Y también brutal el contraste con la vida que Tomás había conocido en el Madrid de los felices años veinte. "En la Residencia había una gran libertad. Sólo estaba prohibido jugar a las cartas. Había infinidad de actividades culturales en las que intervenían las más destacadas personalidades. Yo asistí a conferencias de Valéry, Chesterton, Wells, Le Corbusier, Keynes, Madame Curie o Einstein, y a conciertos en los que actuaban Falla, Stravirtsky, Ravel y Turina", relata.

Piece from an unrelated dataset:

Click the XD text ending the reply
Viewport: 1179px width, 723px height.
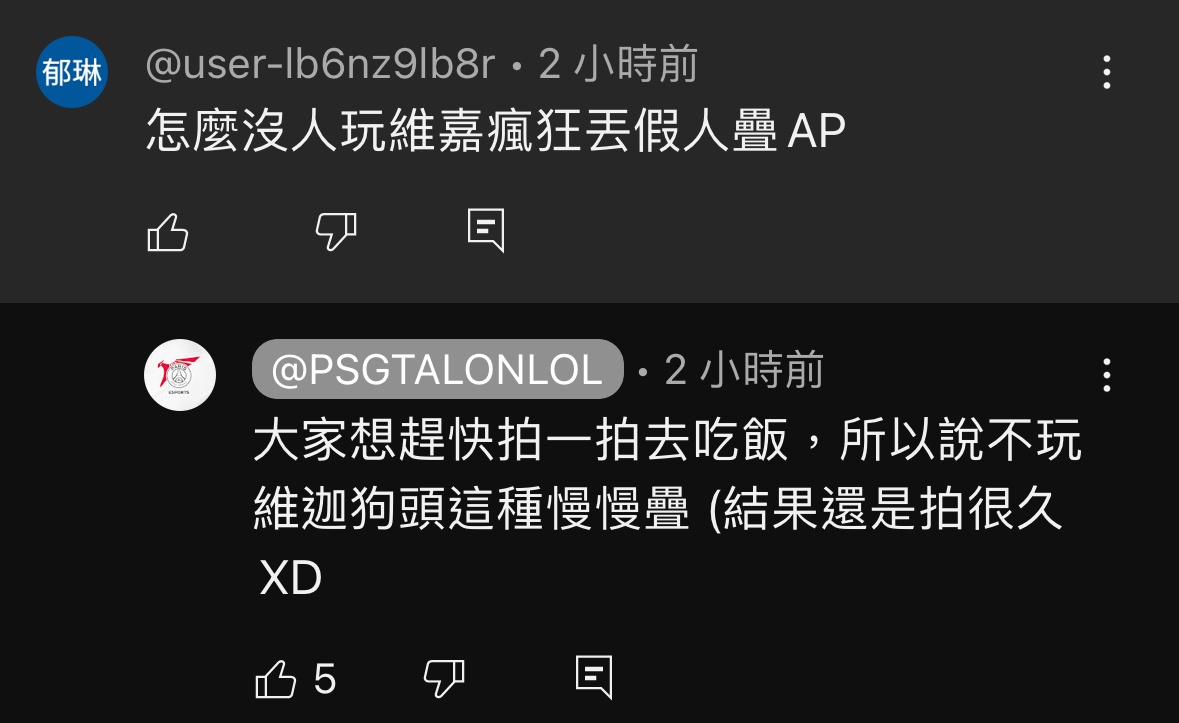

También solía toparse con Ramón y Cajal, que, jubilado de su cátedra, frecuentaba la Residencia, o Unamuno, del que recuerda su afición a la papiroflexia. "A los estudiantes del curso para extranjeros les regalaba pajaritas con la inscripción Made in Spain".

Pero el acontecimiento que más le fascinó fue la conferencia del arqueólogo que había descubierto la tumba de Tutankarnón, Howard Carter. "Hubo una gran expectación. El rey Alfonso XIII vino a escucharle a la Residencia. Tuvo que repetir la charla en un teatro de la Gran Vía y hubo puñetazos para entrar. El público se quedaba boquiabierto cuando le escuchaba describir la momia y el sarcófago de oro".

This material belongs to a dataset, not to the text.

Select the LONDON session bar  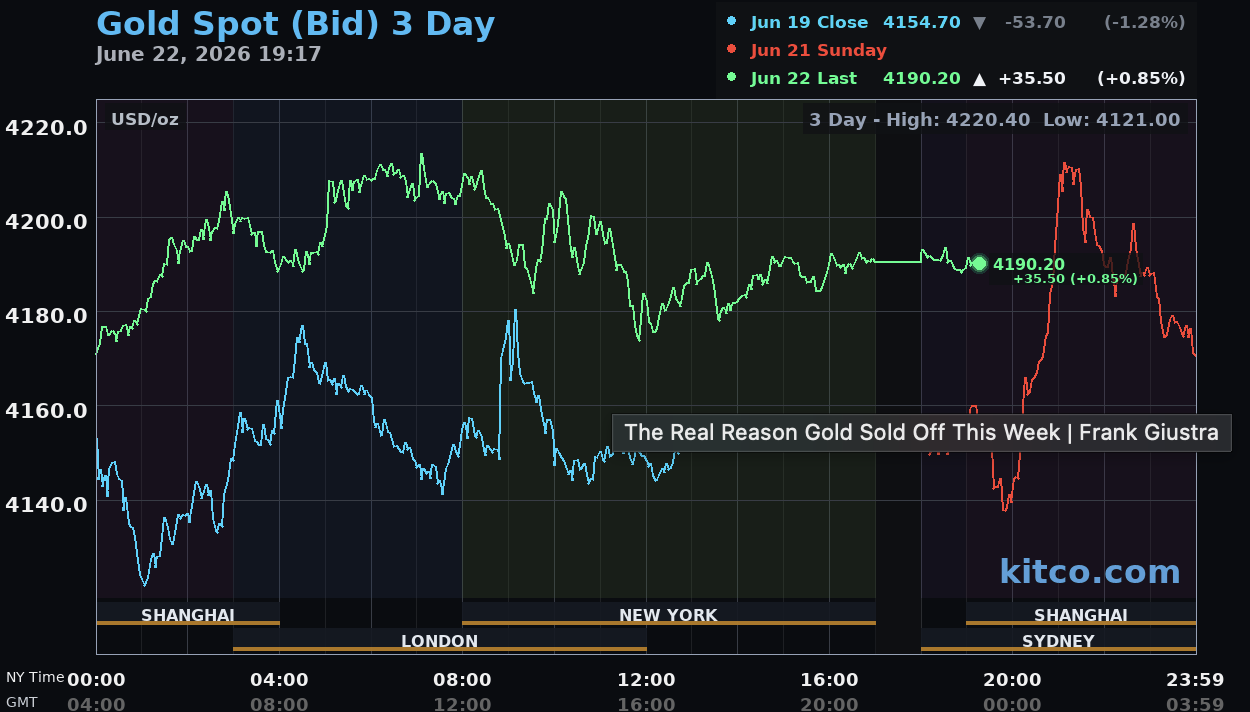click(439, 641)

La movida madrileña, rememora, estaba hace 70 años en la plaza de Santa Ana. "Nos reuníamos en dos cervecerías, el Cocodrilo y el Oro del Rhin, y asistíamos a la sesión vermú, a las siete de la tarde, de dos cines de la calle de Génova, el Royalti y el Príncipe Alfonso. Ligábamos poco, porque las mujeres no entraban en los bares. Las opciones eran acudir directamente a un cabaré, o a los té dancing del hotel Palace, donde el único objetivo de las chicas era la pesca de novio. Todo era muy recatado e inocente", dice con cierta pena.

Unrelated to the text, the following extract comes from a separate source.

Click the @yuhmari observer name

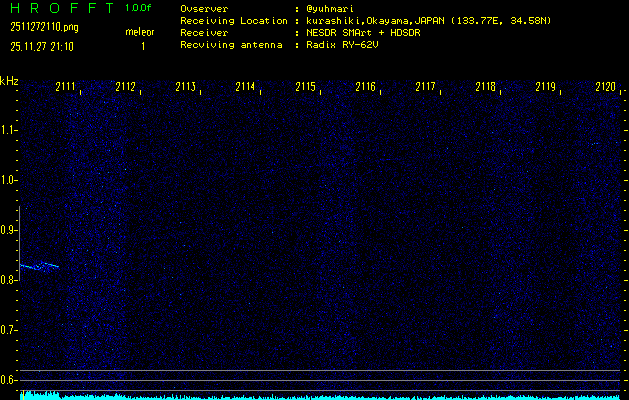coord(324,8)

La felicidad se acabó con la guerra. "La Residencia se cerró y el director, Alberto Jiménez Frau, un hombre de gran prestigio y muy querido por los estudiantes, tuvo que exiliarse en Londres. Los residentes, incluidos los que ya no estábamos allí, demostraron una gran solidaridad e hicimos una colecta para ayudarle económicamente. No nos volvimos a reunir hasta 1958, y recuerdo que nos enviaron a un policía para ver si hablábamos de política".

"Ya no mantenemos ningún contacto. Casi todos los residentes han muerto y a mí un día de éstos me van poner una bomba los de Hacienda, porque les estoy saliendo muy caro", bromea Tomás, que en la actualidad vive con su segunda mujer en el barrio de Salamanca. De este siglo, lo que más le ha impresionado es la libertad conseguida por las mujeres. "Bueno, y también ver a mi nieto de 13 años navegar por Internet", concluye.